In some companies, the employee's direct supervisor conducts the exit interview,
effectively neutralizing any possibility of learning about problems in the supervisor-employee
relationship. In most organizations, however, the task falls to an HR staff member.
But what are the chances that employees will feel comfortable opening up to HR about
problems with their manager? Most will take the safe route and resort to the standard
"acceptable" reasons for leaving: better pay, better hours, better opportunities.
In fact, those stock answers often signal a deeper issue.
2. What Makes Agents Stay? While departing agents
may or may not choose to share their comments with you, a more powerful source of
actionable feedback can be collected from those who choose to stay, says customer
service and employee performance expert Jeff Toister, president of Toister Performance
Solutions. A "stay survey" takes the pulse of your current work environment and
its impact on your best agents.
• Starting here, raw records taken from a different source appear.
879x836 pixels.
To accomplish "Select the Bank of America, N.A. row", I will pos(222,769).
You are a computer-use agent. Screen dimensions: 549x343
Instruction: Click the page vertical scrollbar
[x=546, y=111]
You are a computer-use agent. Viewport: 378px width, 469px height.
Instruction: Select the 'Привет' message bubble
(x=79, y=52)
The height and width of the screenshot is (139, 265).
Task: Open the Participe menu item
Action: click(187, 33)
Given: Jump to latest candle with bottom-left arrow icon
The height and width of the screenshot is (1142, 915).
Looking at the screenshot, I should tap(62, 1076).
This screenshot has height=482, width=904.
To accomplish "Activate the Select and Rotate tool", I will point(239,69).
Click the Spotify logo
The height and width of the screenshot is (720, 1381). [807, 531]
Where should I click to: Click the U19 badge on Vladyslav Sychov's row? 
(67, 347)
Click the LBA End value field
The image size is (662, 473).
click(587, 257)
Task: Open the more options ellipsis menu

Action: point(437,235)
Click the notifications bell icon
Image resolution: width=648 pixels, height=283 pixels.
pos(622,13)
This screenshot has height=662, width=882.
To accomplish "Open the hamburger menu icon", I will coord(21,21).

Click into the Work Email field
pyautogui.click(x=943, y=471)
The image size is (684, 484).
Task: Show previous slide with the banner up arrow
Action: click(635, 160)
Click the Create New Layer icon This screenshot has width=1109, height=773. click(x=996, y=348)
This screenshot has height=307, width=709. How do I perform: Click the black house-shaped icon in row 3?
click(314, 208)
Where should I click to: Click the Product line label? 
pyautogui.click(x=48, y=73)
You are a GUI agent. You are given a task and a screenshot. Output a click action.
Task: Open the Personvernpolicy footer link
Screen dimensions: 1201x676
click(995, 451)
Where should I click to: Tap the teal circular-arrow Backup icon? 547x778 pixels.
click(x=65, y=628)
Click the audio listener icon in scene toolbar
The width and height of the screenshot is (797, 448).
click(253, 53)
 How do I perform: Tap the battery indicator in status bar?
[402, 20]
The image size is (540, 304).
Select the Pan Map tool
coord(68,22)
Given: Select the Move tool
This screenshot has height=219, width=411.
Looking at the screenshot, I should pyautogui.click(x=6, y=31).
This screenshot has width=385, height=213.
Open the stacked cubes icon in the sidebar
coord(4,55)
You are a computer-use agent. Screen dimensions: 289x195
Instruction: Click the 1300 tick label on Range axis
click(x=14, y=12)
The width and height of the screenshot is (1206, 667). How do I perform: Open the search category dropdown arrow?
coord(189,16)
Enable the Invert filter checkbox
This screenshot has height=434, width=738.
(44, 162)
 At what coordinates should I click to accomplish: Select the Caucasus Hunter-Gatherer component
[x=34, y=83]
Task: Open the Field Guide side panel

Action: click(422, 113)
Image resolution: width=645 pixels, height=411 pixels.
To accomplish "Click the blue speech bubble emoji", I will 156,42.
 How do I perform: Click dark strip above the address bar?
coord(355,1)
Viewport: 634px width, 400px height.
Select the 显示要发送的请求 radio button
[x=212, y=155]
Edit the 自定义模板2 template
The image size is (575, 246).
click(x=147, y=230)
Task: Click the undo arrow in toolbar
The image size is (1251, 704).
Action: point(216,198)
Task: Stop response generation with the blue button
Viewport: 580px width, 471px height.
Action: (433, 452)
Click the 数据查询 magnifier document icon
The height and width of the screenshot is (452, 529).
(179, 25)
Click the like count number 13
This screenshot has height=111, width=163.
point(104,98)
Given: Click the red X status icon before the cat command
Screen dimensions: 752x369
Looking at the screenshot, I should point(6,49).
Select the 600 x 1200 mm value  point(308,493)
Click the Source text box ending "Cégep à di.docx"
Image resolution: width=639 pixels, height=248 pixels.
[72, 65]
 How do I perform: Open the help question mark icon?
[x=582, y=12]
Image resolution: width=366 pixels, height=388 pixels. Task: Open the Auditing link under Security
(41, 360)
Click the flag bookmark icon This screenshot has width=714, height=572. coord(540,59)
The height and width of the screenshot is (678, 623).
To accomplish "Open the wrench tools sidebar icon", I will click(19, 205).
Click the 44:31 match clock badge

It can also help you to identify what your top performers
have in common—information that can be used to create an agent profile to
drive retention-based hiring.
But as with exit surveys, the right approach is critical. For instance, many organizations
survey their entire employee base on an annual or even biennial basis, which is
too infrequent to produce useful or actionable data. Instead, Toister advocates
surveying a small sample of agents much more frequently, such as monthly or quarterly.
Or forgo the formal survey in favor of an ongoing dialogue with your agents. In
one-on-one sessions and performance reviews, ask for their feedback and include
questions like: What keeps you here? What are your goals?
3. Why Do Agents Join? New-hire surveys can help
to identify the breakdowns in trust that can occur early on when new agents decide
that the job is not what they expected—a common cause of new-hire turnover
in contact centers. This can usually be traced to overselling the company and/or
position in the recruiting and interview process, and not providing candidates with
a realistic job preview (e.g., simulations, side-by-sides with senior agents).
Besides surveying new employees, Hecht recommends conducting a job candidate survey
to gain insights about the recruitment process. "If we want to protect our brand,
then we should be asking for feedback from the individuals who interview with us,
but who aren't hired," he says.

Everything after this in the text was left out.